I’m gonna do it.

After a great deal of thought and a little bit of fear and insecurity, I decided I’m going to do it. I am going to intentionally not complete one of my 2009 goals. It’s actually much more serious than a one-year-goal. This was a lifetime goal. My first year out of college (2007) I committed to fully contributing to my Roth IRA for the rest of my life. After only two short years, I will have failed at meeting that obligation.

For 2009, a single person, can contribute up to $5,000 in a Roth IRA. To date, I have contributed $3,500, meaning I have another $1,500 that could be contributed. I own three different mutual funds: a large blend, small blend, and international fund. This year, I contributed $2,000 to the large blend, $1,500 to the small blend, and the remaining $1,500 was to be allocated to the international funds.

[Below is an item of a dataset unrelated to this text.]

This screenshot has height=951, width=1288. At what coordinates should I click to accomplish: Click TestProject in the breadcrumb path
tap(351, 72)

I have decided against contributing to the international fund this year for two primary reasons. The first being that the international markets scare me right now, although they have been steadily increasing over the last six months I am freaked out by the global recession and how it has affected the world. I also fear that the market will drop again shortly. It has shot up a decent chunk over the last couple months and I feel like I might be buying at the top of an artificial high. Is it stupid that I am basing investment decisions off of fear? Absolutely! No one can predict the future and I would never not invest simply because of what “might” happen.

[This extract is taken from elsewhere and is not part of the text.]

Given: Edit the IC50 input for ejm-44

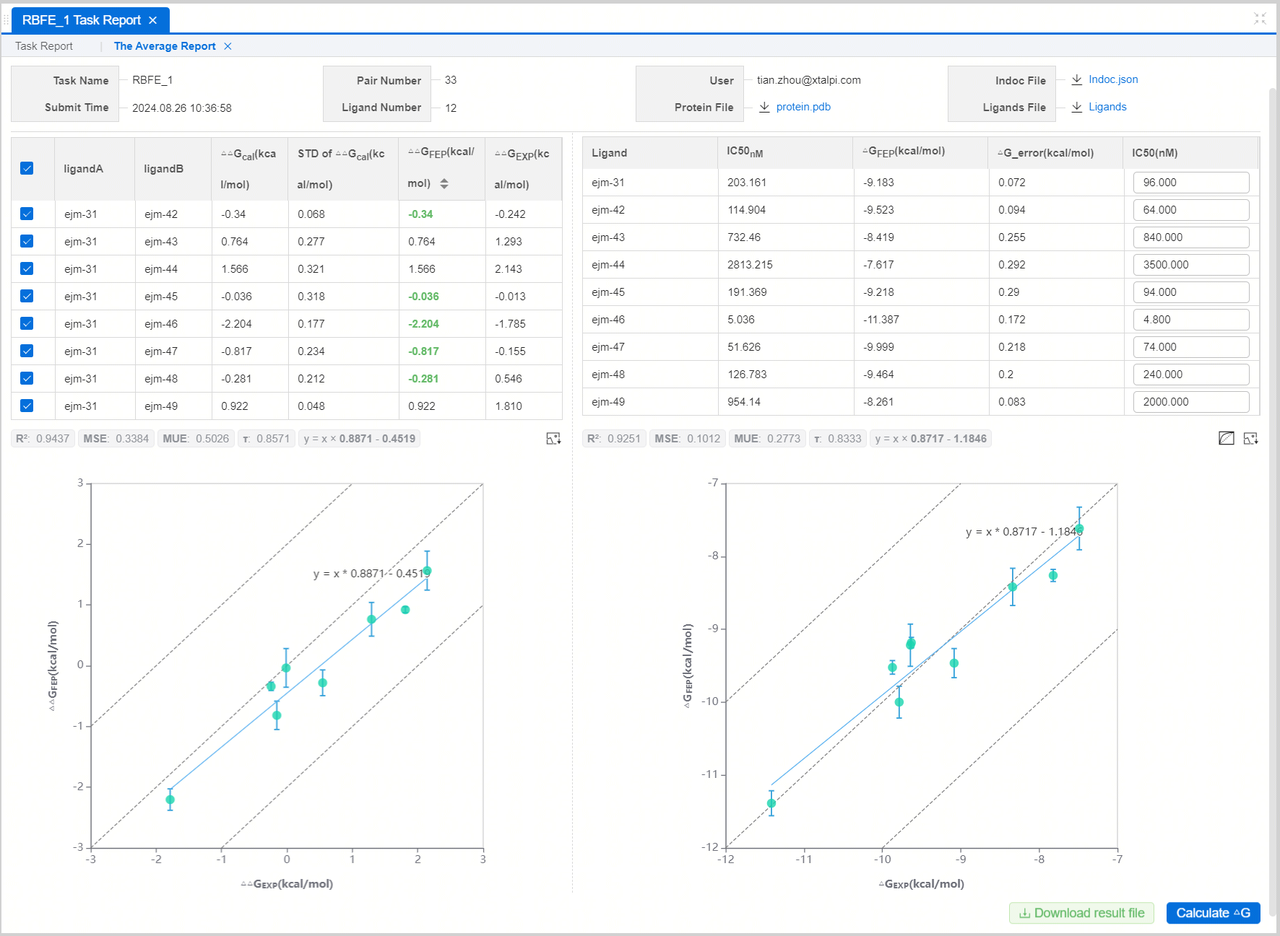Looking at the screenshot, I should (1191, 265).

The second, and primary, reason I am holding off on the contribution this year is because I want to throw the $1,500 at my student loan instead. My student loan interest rate is at 7%, so by using that $1,500 there I am locking in a 7% rate of return on that payment, which isn’t too shabby. Not only does it guarantee a 7% rate of return, but it also reduces my total debt and reducing my total debt makes me smile 🙂 I am really focusing on paying my student loan off in the next year, so this is one method to make that happen a little quicker.

Some will argue that I should not be contributing to my Roth IRA at all while I still have debt, while others will say that I am crazy for not sticking to my Roth IRA goals. But I don’t think that anyone will argue that locking in a 7% interest rate is crazy. What would you do in my situation?

8 thoughts on “I’m gonna do it.

  1. Roth IRA is a tax shelter. If you are really concerned about the markets, open a Roth IRA savings account or CD and put the $1500 in there. When you're more comfortable with the markets, you can move the money into your Roth mutual funds.

    Max out your Roth while you're young and you can. At some point, you may end up with the "problem" of making too much to contribute to a Roth. If you're lucky, that could be sooner than expected.

  2. I would suggested finding balance. Perhaps put $1000 towards your student loan and $500 in that IRA savings deal that Elliott mentions above…

    I'm not to savy with the US of A's retirement verbage so I can't be more help specifically – but I can reiterate that balance is key.

  3. I'd probably do the same as you. Sure, in the long term it may not be the best, but sometimes its worth more to have a little peace of mind. 7% is on the high side for a student loan, so I don't think you're making a bad decision by paying that off before completely maxing your Roth IRA.

    Oh, and just because you make a goal doesn't mean you HAVE to check it off your list. Priorities change, situations change. Its ok to shift goals! (As long as you're not doing it every week, or something like that.)

  4. I graduated in 2006 and was able to lock in an IR of 4.75% on my loans, suckaaaa!!

    But seriously, 7% sounds crazy a lot.

  5. You know, I did the same thing, constantly deciding between Sallie and investing, and it's hard. It takes too much emotional energy.

    The thing is, Sallie will never go away unless she is your OBSESSION. I say give it a year, focus your energy on her. Then that witch will be almost out of your life, and you can invest all you want.

  6. Hmmm… if I were you, I'd put in the Roth IRA, because chances, tax-free compounding! But then again, I don't think it'll hurt you that much if you just concentrate on paying off your loan and delay your Roth IRA contributions for a few years. Mathematically, which options come out on top… who knows. But both seems like sound financial practice to me.

  7. We are talking a difference in IRR of maybe 2%, and something along the lines of $5,000 over 35 years. Pretty sure it is a waste of time analyzing the decision this much. Do whatever will make you feel better tomorrow.